▸ **Supplied passage**:
———
Consider the following table. The first column, Data1, contains data values that are clustered in groups: there are values around 100 and 200. I am wondering how I can apply a function that deals with each data grouping separately, perhaps by applying an if statement that excludes data points with values too far apart to be considered a neighboring data point.
Data1 Value1
99 1
100 2
101 3
102 4
199 5
200 6
201 7
... ...
For example, if I want to generate a third column called "Result1" that adds every Data1 cluster's corresponding Value1 together. The result would look something like this, where 1 2 3 4=10 and 5 6 7=18:
Data1 Value1 Result1
99 1 10
100 2 10
101 3 10
102 4 10
199 5 18
200 6 18
201 7 18
... ... ...
———
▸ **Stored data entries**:
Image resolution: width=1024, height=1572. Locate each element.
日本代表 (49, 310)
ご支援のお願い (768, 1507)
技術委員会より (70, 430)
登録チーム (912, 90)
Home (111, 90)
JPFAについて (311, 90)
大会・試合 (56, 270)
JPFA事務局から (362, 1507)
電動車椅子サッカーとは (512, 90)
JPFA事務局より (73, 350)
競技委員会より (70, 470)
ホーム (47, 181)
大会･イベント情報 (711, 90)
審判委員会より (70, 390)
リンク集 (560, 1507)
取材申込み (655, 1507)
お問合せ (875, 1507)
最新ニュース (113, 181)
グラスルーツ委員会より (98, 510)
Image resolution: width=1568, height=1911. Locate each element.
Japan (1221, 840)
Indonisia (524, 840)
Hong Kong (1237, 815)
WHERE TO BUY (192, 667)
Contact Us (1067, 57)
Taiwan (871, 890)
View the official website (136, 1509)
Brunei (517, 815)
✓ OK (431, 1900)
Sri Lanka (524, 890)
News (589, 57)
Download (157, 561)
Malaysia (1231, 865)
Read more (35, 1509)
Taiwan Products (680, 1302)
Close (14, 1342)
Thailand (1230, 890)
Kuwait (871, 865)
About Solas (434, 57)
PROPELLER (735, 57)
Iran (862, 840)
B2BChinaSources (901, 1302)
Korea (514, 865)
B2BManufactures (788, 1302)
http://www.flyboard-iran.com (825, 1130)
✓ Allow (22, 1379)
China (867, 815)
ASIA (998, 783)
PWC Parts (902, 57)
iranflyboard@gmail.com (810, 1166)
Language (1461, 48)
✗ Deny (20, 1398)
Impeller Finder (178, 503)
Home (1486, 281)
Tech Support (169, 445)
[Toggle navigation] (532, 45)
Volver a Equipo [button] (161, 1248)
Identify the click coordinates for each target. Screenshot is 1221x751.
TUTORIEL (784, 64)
———
▸ **Directions for this task**: Continue the post about summing values within data clusters from the point where it stops. The records have no connection to the text about clustered data values.

▸ **Expected answer**:
CodePudding user response:
Try merge_asof
:
data = [100,200]
labels = pd.merge_asof(df, pd.DataFrame({'label':data}),
left_on='Data1', right_on='label',
direction='nearest')['label']
df['Result1'] = df.groupby(labels)['Value1'].transform('sum')
Output:
Data1 Value1 Result1
0 99 1 10
1 100 2 10
2 101 3 10
3 102 4 10
4 199 5 18
5 200 6 18
6 201 7 18
CodePudding user response:
In your case, a simple mask aught to do.
mask = df[“Data1”]<150
df.loc[mask,”Result1”] = df.loc[mask,”Value1”].sum()
df.loc[~mask,”Result1”] = ”df.loc[~mask,”Value1”].sum()